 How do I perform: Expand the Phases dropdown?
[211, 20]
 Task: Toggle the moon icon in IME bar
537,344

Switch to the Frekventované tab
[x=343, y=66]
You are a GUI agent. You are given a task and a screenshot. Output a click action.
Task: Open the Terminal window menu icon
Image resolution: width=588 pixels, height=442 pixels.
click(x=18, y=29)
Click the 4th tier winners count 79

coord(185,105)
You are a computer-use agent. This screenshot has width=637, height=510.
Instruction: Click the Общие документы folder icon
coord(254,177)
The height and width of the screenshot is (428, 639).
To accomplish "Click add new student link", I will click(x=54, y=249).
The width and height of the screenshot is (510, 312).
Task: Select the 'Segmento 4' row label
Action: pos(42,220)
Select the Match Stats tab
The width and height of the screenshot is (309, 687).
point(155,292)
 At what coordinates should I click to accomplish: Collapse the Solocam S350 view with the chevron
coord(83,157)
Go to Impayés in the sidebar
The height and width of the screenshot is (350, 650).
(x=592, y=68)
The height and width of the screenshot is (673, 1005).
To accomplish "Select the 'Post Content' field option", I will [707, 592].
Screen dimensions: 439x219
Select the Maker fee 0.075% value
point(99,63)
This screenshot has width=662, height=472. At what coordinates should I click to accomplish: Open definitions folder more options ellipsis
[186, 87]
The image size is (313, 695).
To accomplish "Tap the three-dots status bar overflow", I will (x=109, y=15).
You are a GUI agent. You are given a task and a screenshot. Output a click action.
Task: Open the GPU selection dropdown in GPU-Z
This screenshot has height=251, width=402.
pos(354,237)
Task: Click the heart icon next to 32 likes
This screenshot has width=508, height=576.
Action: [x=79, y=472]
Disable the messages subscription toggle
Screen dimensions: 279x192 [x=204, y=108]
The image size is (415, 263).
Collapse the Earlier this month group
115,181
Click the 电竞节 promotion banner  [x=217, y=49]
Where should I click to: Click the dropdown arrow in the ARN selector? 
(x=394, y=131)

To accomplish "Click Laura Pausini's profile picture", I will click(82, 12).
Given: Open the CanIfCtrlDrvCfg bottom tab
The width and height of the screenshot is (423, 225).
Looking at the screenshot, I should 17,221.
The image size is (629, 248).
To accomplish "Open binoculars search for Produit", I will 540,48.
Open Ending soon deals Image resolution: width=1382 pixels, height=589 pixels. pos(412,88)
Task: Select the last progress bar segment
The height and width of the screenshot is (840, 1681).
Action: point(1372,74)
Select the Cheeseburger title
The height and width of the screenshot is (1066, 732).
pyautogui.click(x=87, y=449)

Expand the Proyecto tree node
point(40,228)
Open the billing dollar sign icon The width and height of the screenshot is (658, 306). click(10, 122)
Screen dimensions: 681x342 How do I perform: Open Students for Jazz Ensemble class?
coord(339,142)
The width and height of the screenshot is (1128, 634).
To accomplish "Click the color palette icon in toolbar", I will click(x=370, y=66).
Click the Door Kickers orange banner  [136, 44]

Task instructions: Every line of the data must be reproduced exactly.

Result:
 How do I perform: Expand the Phases dropdown?
[211, 20]
 Task: Toggle the moon icon in IME bar
537,344

Switch to the Frekventované tab
[x=343, y=66]
You are a GUI agent. You are given a task and a screenshot. Output a click action.
Task: Open the Terminal window menu icon
Image resolution: width=588 pixels, height=442 pixels.
click(x=18, y=29)
Click the 4th tier winners count 79

coord(185,105)
You are a computer-use agent. This screenshot has width=637, height=510.
Instruction: Click the Общие документы folder icon
coord(254,177)
The height and width of the screenshot is (428, 639).
To accomplish "Click add new student link", I will click(x=54, y=249).
The width and height of the screenshot is (510, 312).
Task: Select the 'Segmento 4' row label
Action: pos(42,220)
Select the Match Stats tab
The width and height of the screenshot is (309, 687).
point(155,292)
 At what coordinates should I click to accomplish: Collapse the Solocam S350 view with the chevron
coord(83,157)
Go to Impayés in the sidebar
The height and width of the screenshot is (350, 650).
(x=592, y=68)
The height and width of the screenshot is (673, 1005).
To accomplish "Select the 'Post Content' field option", I will [707, 592].
Screen dimensions: 439x219
Select the Maker fee 0.075% value
point(99,63)
This screenshot has width=662, height=472. At what coordinates should I click to accomplish: Open definitions folder more options ellipsis
[186, 87]
The image size is (313, 695).
To accomplish "Tap the three-dots status bar overflow", I will (x=109, y=15).
You are a GUI agent. You are given a task and a screenshot. Output a click action.
Task: Open the GPU selection dropdown in GPU-Z
This screenshot has height=251, width=402.
pos(354,237)
Task: Click the heart icon next to 32 likes
This screenshot has width=508, height=576.
Action: [x=79, y=472]
Disable the messages subscription toggle
Screen dimensions: 279x192 [x=204, y=108]
The image size is (415, 263).
Collapse the Earlier this month group
115,181
Click the 电竞节 promotion banner  [x=217, y=49]
Where should I click to: Click the dropdown arrow in the ARN selector? 
(x=394, y=131)

To accomplish "Click Laura Pausini's profile picture", I will click(82, 12).
Given: Open the CanIfCtrlDrvCfg bottom tab
The width and height of the screenshot is (423, 225).
Looking at the screenshot, I should 17,221.
The image size is (629, 248).
To accomplish "Open binoculars search for Produit", I will 540,48.
Open Ending soon deals Image resolution: width=1382 pixels, height=589 pixels. pos(412,88)
Task: Select the last progress bar segment
The height and width of the screenshot is (840, 1681).
Action: point(1372,74)
Select the Cheeseburger title
The height and width of the screenshot is (1066, 732).
pyautogui.click(x=87, y=449)

Expand the Proyecto tree node
point(40,228)
Open the billing dollar sign icon The width and height of the screenshot is (658, 306). click(10, 122)
Screen dimensions: 681x342 How do I perform: Open Students for Jazz Ensemble class?
coord(339,142)
The width and height of the screenshot is (1128, 634).
To accomplish "Click the color palette icon in toolbar", I will click(x=370, y=66).
Click the Door Kickers orange banner  [136, 44]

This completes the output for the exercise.